▼▼▼

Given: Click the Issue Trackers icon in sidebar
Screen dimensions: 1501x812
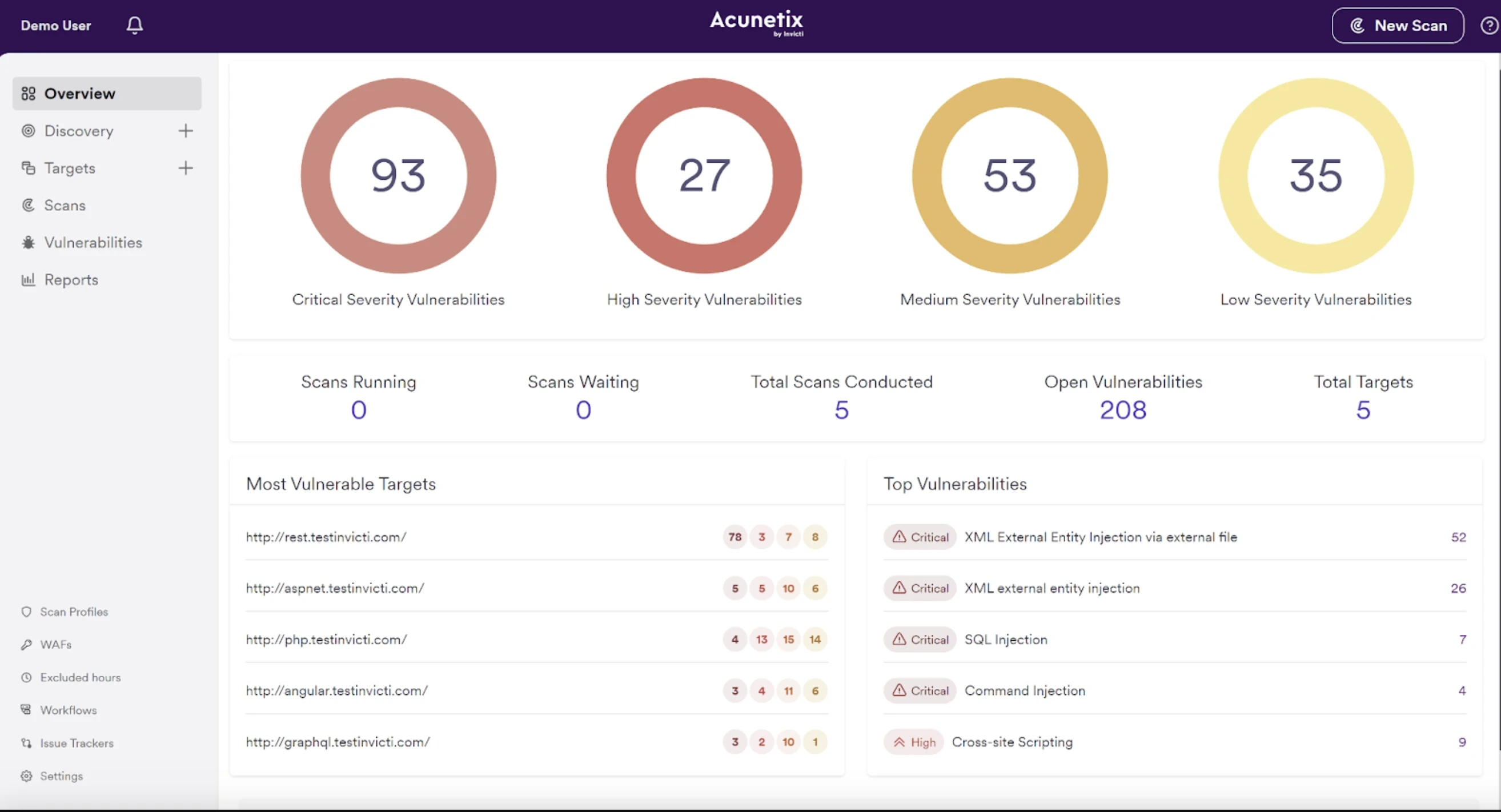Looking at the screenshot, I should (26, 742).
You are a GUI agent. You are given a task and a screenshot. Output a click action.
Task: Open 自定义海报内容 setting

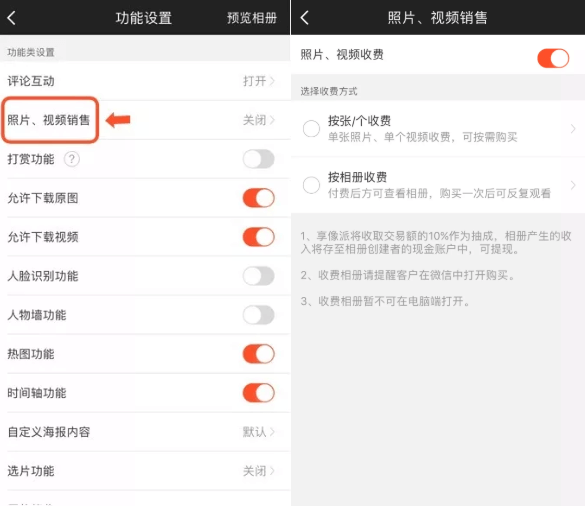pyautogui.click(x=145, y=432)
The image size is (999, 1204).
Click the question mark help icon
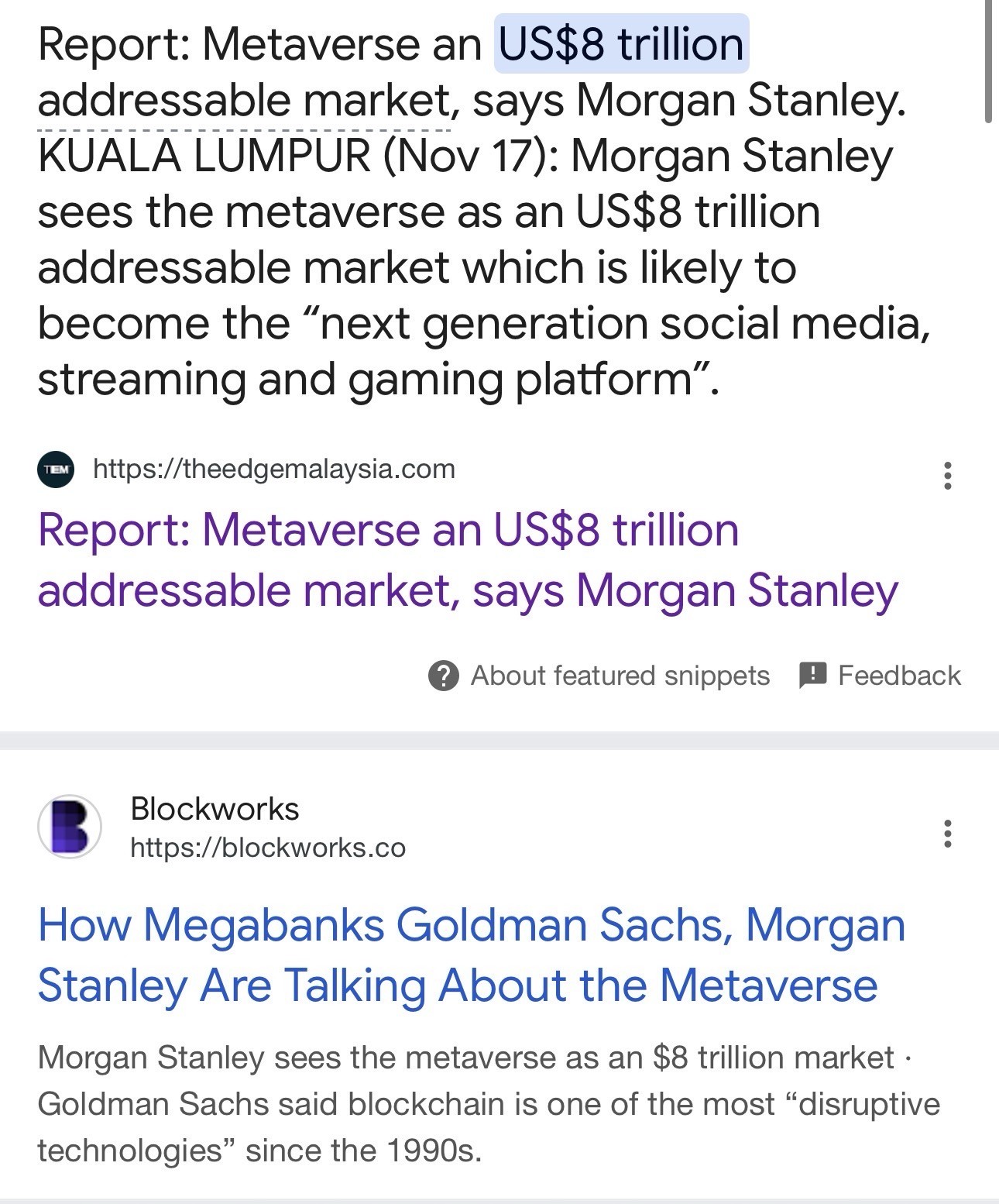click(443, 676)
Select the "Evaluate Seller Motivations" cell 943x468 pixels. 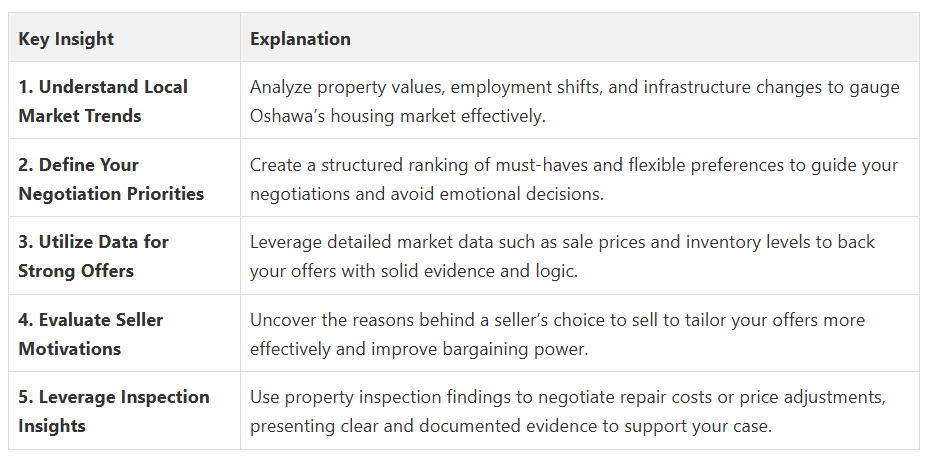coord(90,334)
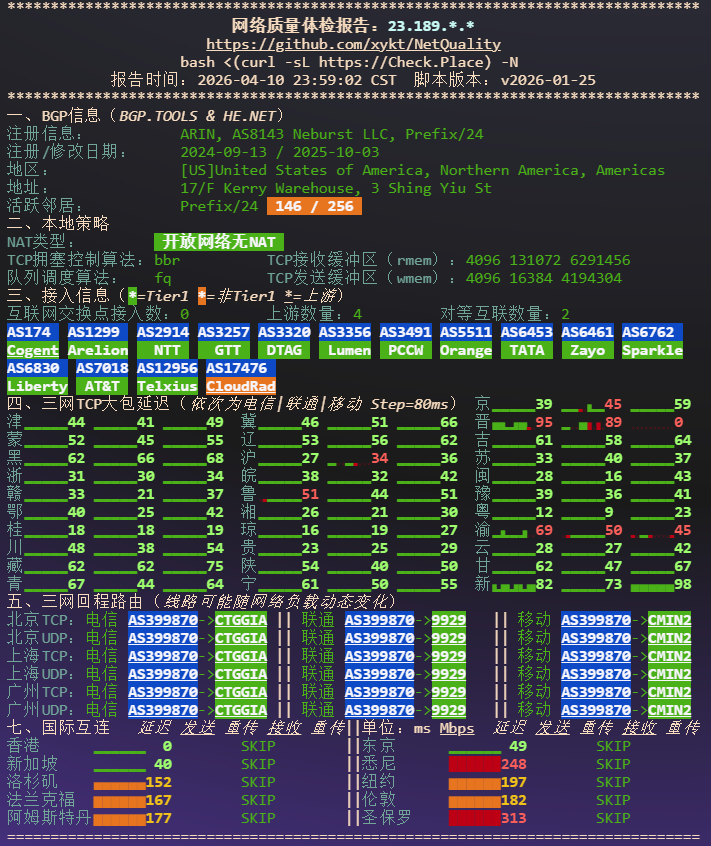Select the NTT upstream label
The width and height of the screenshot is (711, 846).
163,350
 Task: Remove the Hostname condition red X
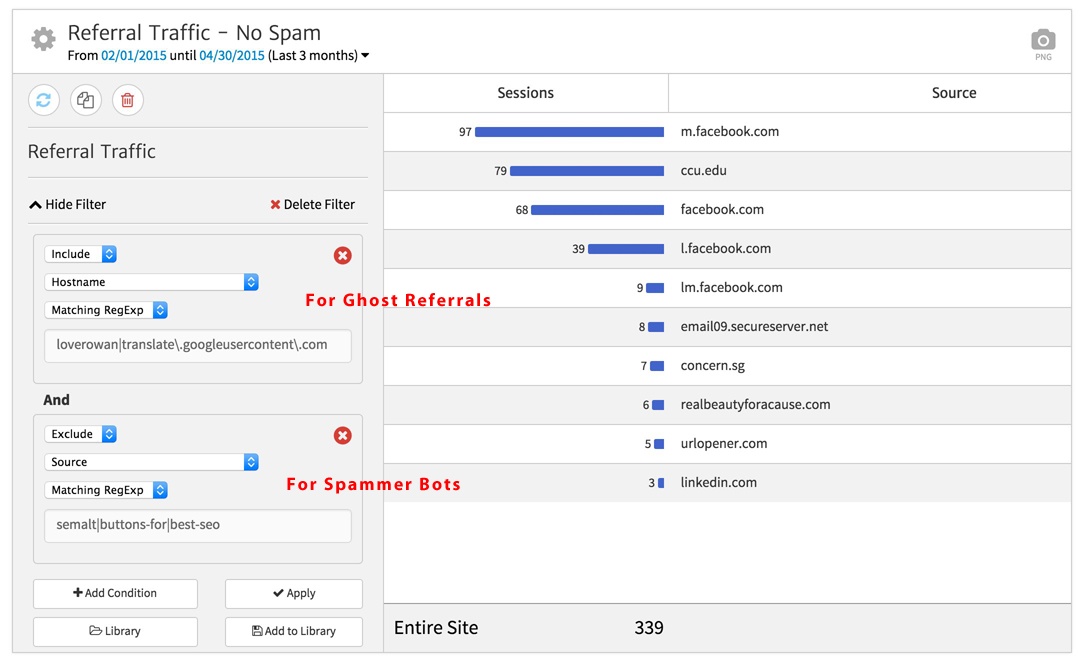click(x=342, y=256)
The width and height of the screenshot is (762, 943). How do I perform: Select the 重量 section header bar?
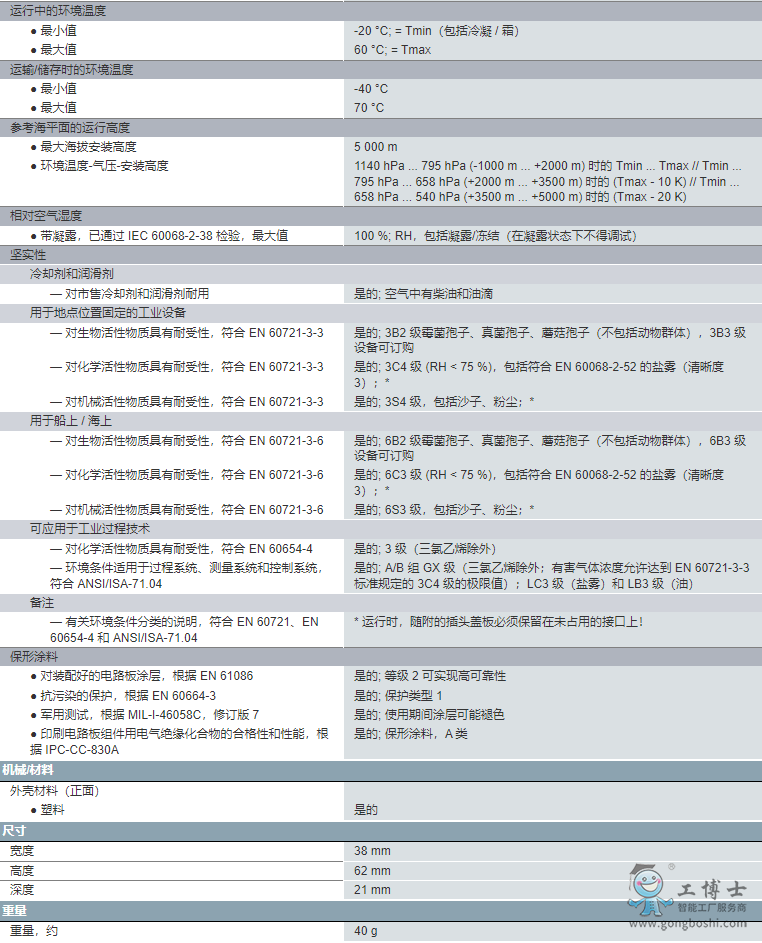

▲▲▲

### The problem
Set down nothing but the lines from the one containing "Task: Remove the Hostname condition red X" to the final line above, both included, with every picture left out.

### Exercise answer
 Task: Remove the Hostname condition red X
click(x=342, y=256)
The width and height of the screenshot is (762, 943). How do I perform: Select the 重量 section header bar?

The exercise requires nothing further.